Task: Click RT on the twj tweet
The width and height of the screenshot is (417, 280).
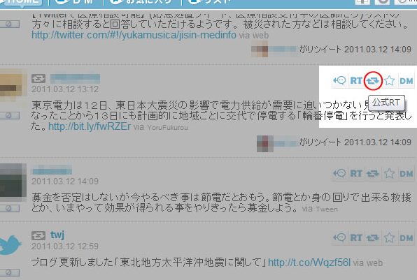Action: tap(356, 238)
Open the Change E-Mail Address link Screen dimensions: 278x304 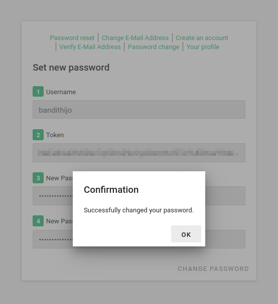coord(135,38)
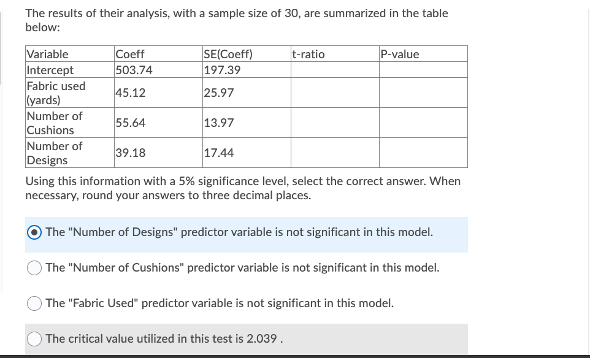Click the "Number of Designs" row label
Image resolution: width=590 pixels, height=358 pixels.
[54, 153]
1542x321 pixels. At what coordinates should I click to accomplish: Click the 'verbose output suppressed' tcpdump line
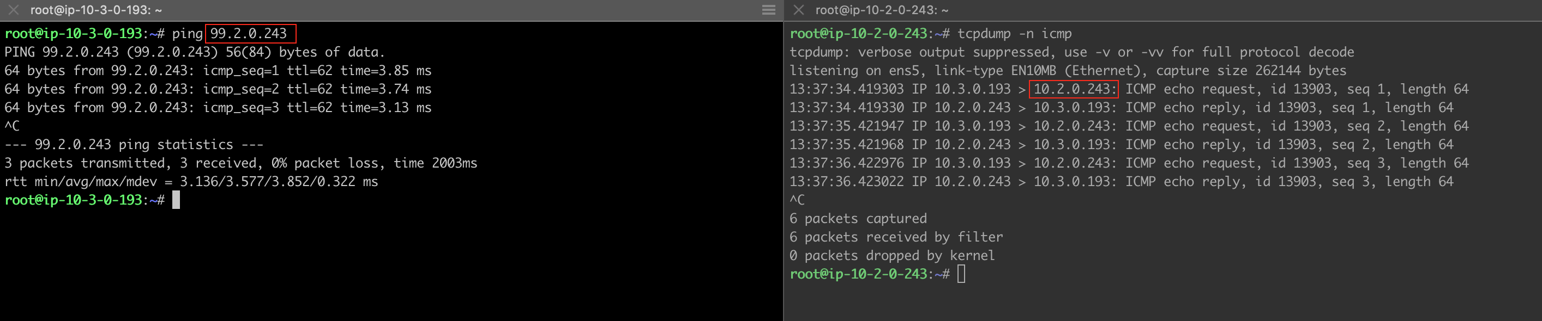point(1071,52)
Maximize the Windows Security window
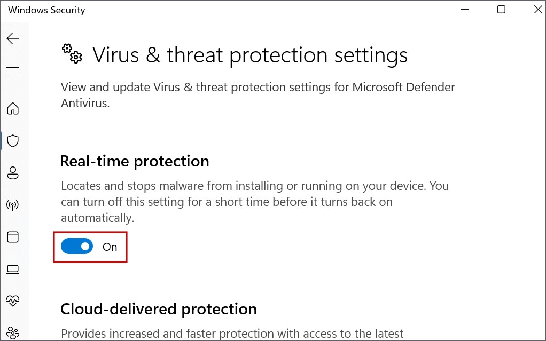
--
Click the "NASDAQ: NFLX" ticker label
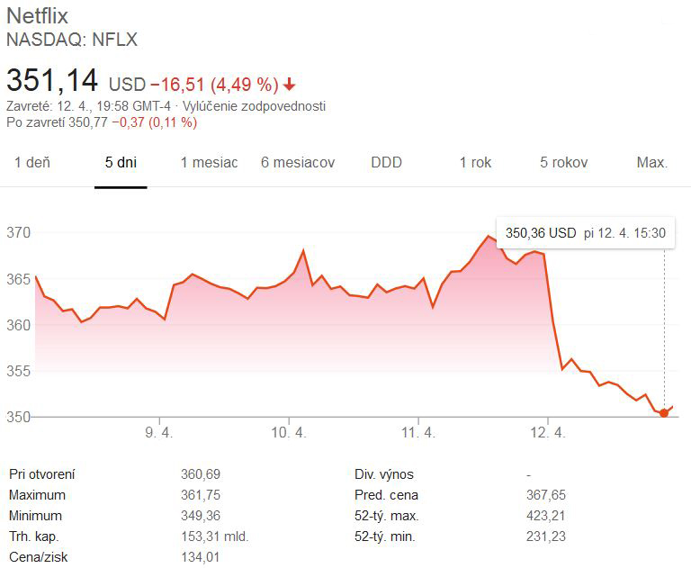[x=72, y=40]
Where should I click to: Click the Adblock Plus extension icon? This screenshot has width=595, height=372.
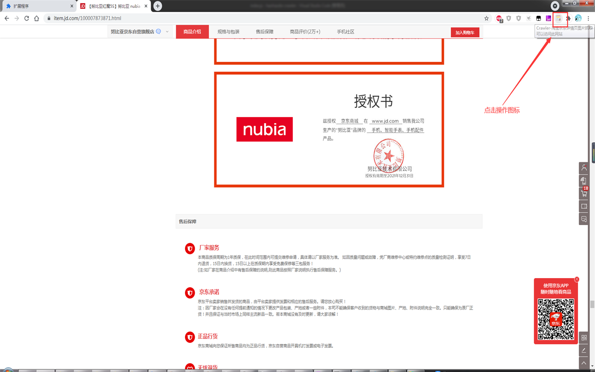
--
*EXERCISE GOAL:*
In the listing above, find the line containing "1542x321 pixels. At" and the line containing "Maximize the Windows Security window", then return both of them and every line between, exactly, without pictures.

*FINAL ANSWER:*
1542x321 pixels. At what coordinates should I click to accomplish: Click the 'verbose output suppressed' tcpdump line
point(1071,52)
Maximize the Windows Security window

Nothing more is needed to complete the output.